----- Extrait source -----
Il travaille tout d’abord avec Henri-Georges Adam puis pour Le Corbusier, dont il devient l’assistant dans la réalisation d’œuvres tissées. Il met au point des cartons pour Georges Braque, Alexander Calder, Jean Arp, Pablo Picasso, André Beaudin, Max Ernst, Maurice Estève, Charles Lapicque, etc. Les tissages sont des transpositions subtiles et pertinentes. Grâce à l’intelligence et à la justesse du travail d’adaptation de Pierre Baudouin, les artistes sont toujours restés pleinement auteurs de leurs œuvres tissées.
La galerie Denise René, engagée dans l'abstraction
En 1951, Denise René, galeriste à Paris spécialisée dans l’art abstrait et l’art optique, commence à éditer des tapisseries avec la volonté de créer des pièces inédites et expérimentales. Pour produire ces œuvres nouvelles, elle entre en relation avec François Tabard, chef de l’un des plus importants ateliers de tapisseries d’Aubusson.
La cheville ouvrière de cette aventure est Victor Vasarely, peintre de l’art optique. C’est lui qui établit pour lui-même et pour les artistes, les cartons à partir des maquettes originales en utilisant la technique de l’agrandissement photographique.
-----
Défi 1: Modifiez le passage de l'extrait sur la tapisserie qui va de « La galerie Denise » jusqu'à « de l’agrandissement photographique. », en y remplaçant « chef » par « directeur ».
Défi 2: D'après l'extrait sur la tapisserie, pourquoi les artistes sont-ils toujours restés pleinement auteurs de leurs œuvres tissées ?
Défi 3: Résumez l'extrait sur la tapisserie en deux phrases.
----- Données enregistrées -----
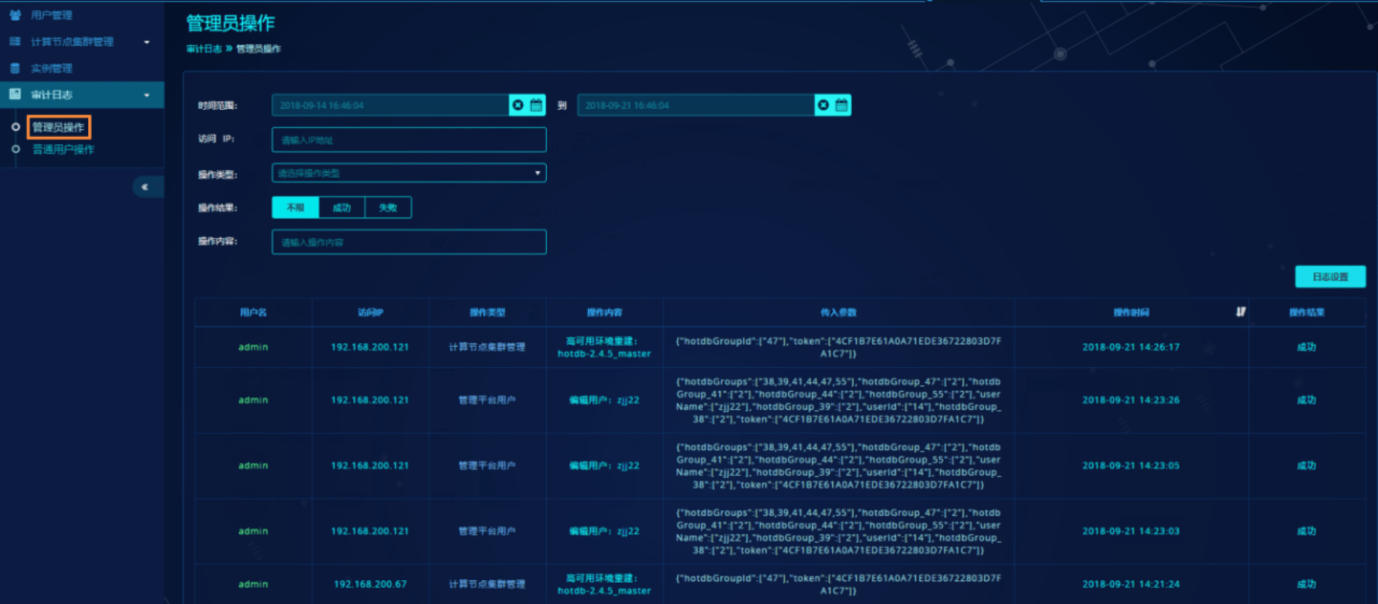Select the 成功 operation result filter
This screenshot has height=604, width=1378.
coord(342,207)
-----
Réponse complète 1:
La galerie Denise René, engagée dans l'abstraction
En 1951, Denise René, galeriste à Paris spécialisée dans l’art abstrait et l’art optique, commence à éditer des tapisseries avec la volonté de créer des pièces inédites et expérimentales. Pour produire ces œuvres nouvelles, elle entre en relation avec François Tabard, directeur de l’un des plus importants ateliers de tapisseries d’Aubusson.
La cheville ouvrière de cette aventure est Victor Vasarely, peintre de l’art optique. C’est lui qui établit pour lui-même et pour les artistes, les cartons à partir des maquettes originales en utilisant la technique de l’agrandissement photographique.

Réponse complète 2: Les artistes sont restés pleinement auteurs de leurs œuvres tissées grâce à l'intelligence et à la justesse du travail d'adaptation de Pierre Baudouin.

Réponse complète 3: Le travail d'adaptation de Pierre Baudouin a permis aux artistes de rester pleinement auteurs de leurs œuvres tissées. À partir de 1951, la galeriste parisienne Denise René édite des tapisseries expérimentales avec François Tabard, chef d'un important atelier d'Aubusson, tandis que Victor Vasarely établit les cartons par agrandissement photographique.